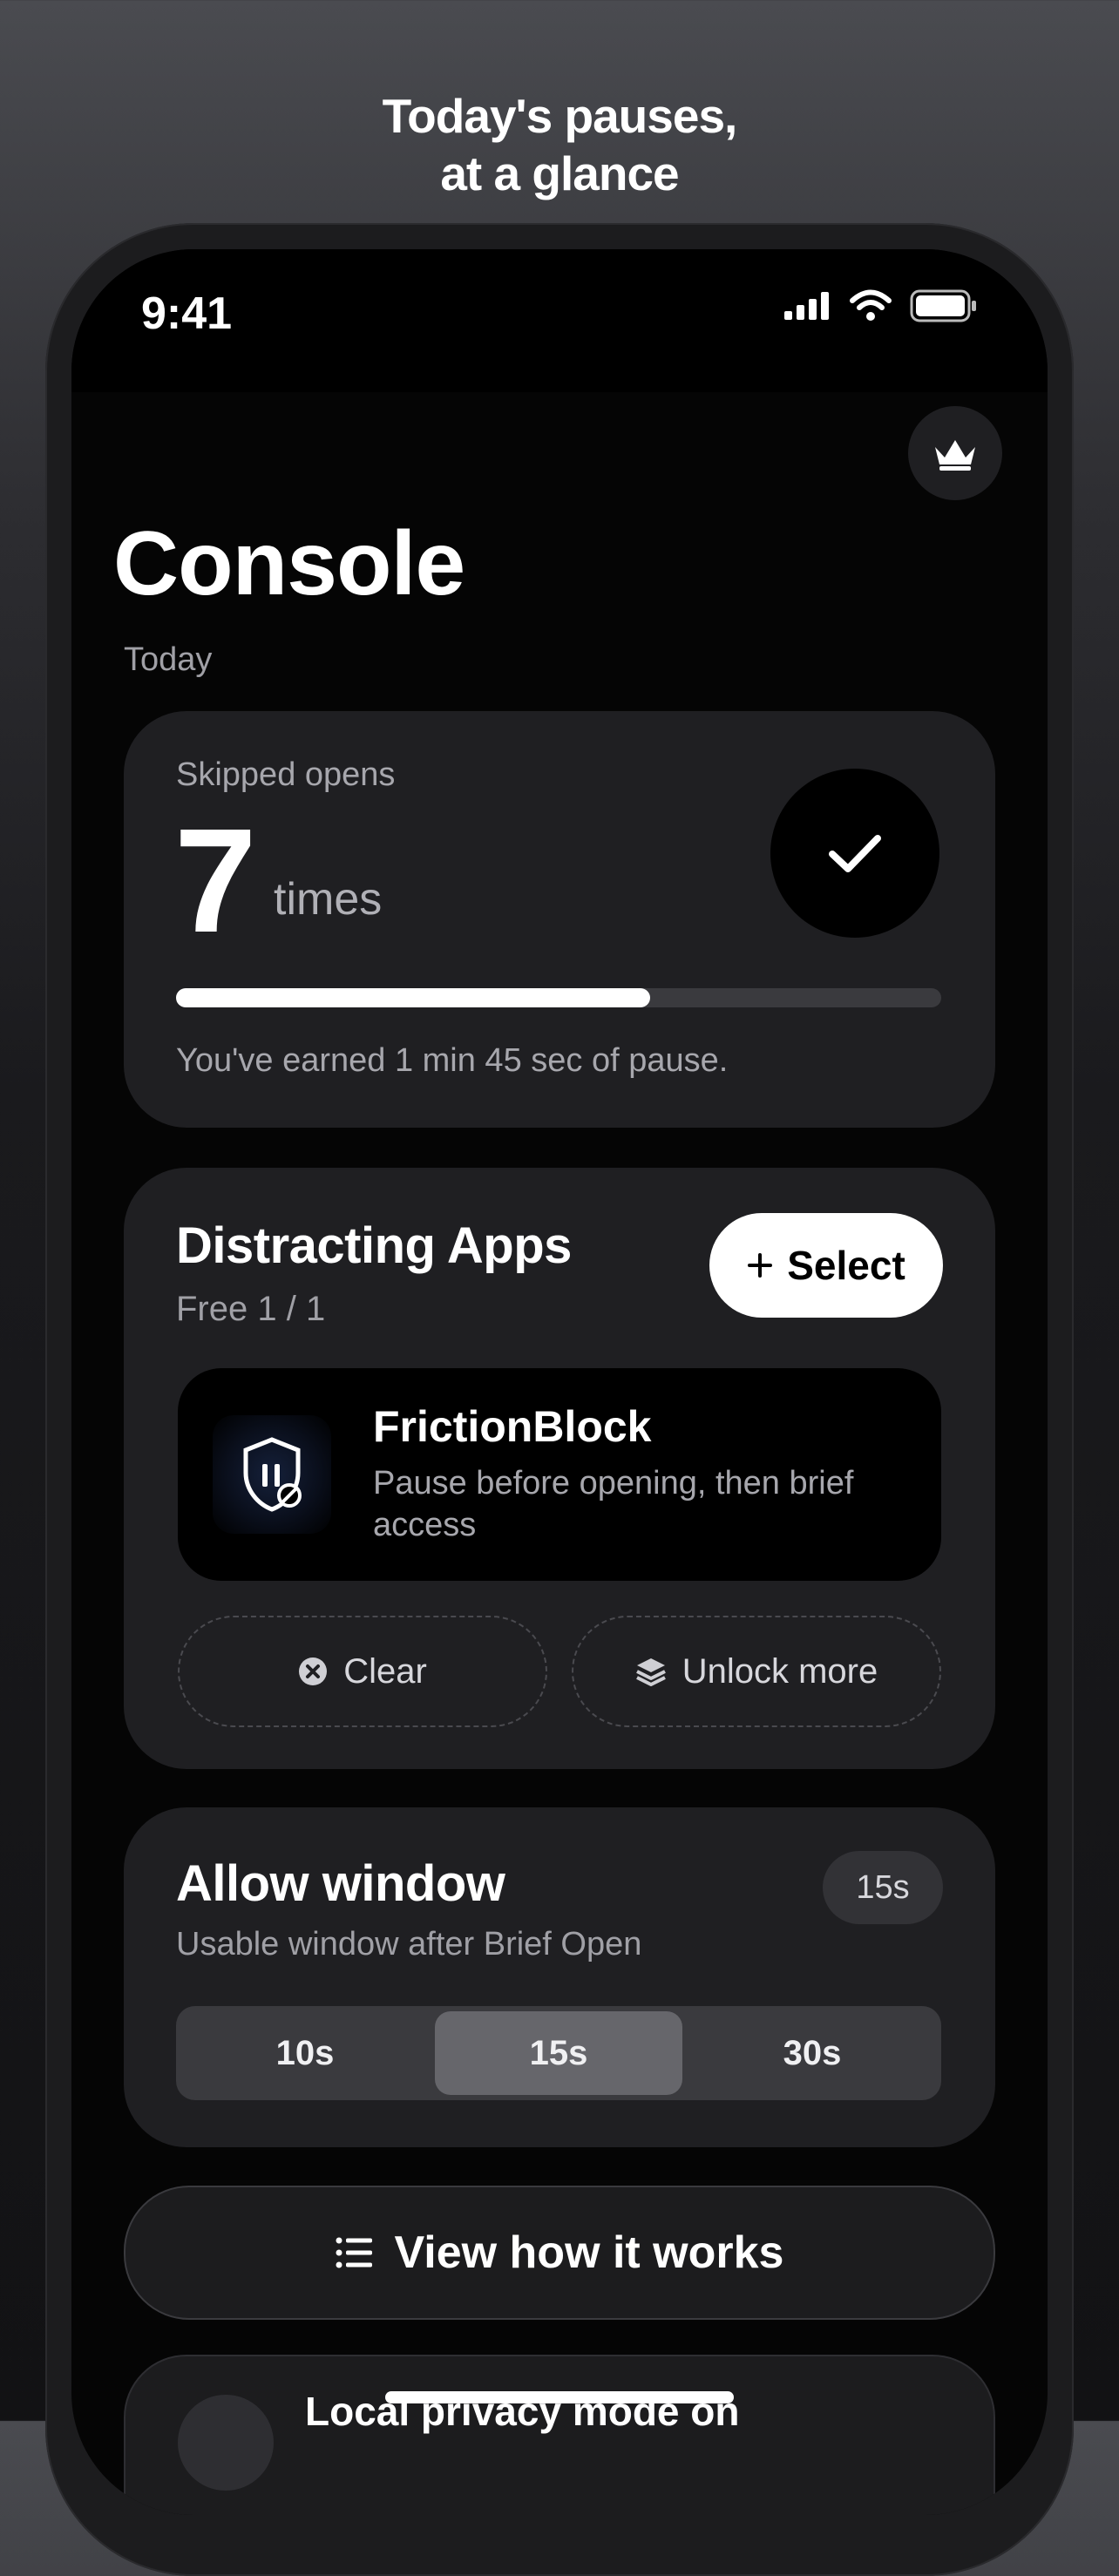 The width and height of the screenshot is (1119, 2576). What do you see at coordinates (226, 2443) in the screenshot?
I see `privacy-icon` at bounding box center [226, 2443].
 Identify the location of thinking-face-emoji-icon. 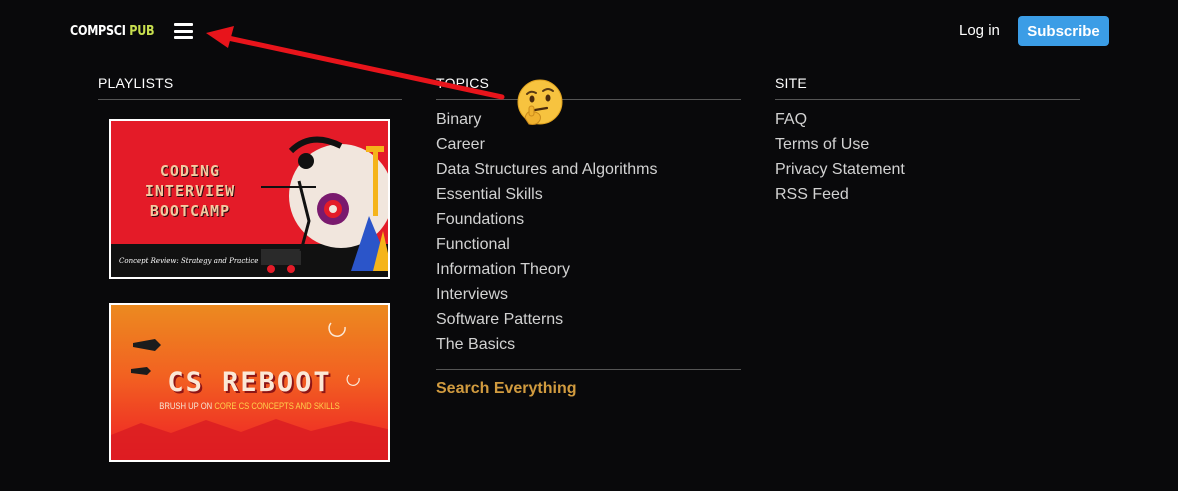
(540, 102).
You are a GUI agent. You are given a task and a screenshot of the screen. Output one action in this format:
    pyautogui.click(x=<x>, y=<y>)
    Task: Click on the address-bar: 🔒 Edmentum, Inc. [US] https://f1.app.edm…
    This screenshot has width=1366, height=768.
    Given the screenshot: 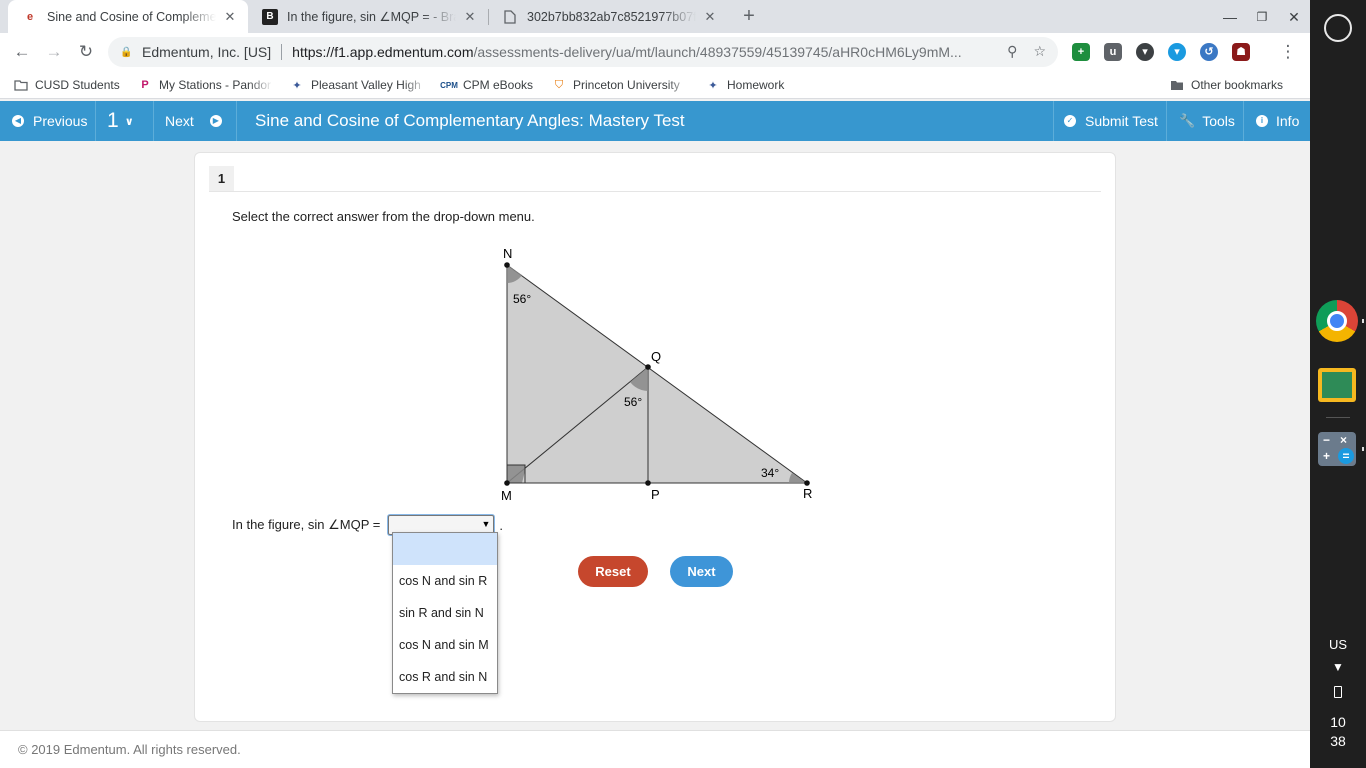 What is the action you would take?
    pyautogui.click(x=583, y=52)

________________________________________

Rewrite the rows above as a numbered list, starting at the first line and ending at the line that contains "(540, 102).". Skip any blank lines and leave the pictures out.

1.  The width and height of the screenshot is (1119, 2576). What do you see at coordinates (226, 2443) in the screenshot?
2. I see `privacy-icon` at bounding box center [226, 2443].
3.  Identify the location of thinking-face-emoji-icon. 
4. (540, 102).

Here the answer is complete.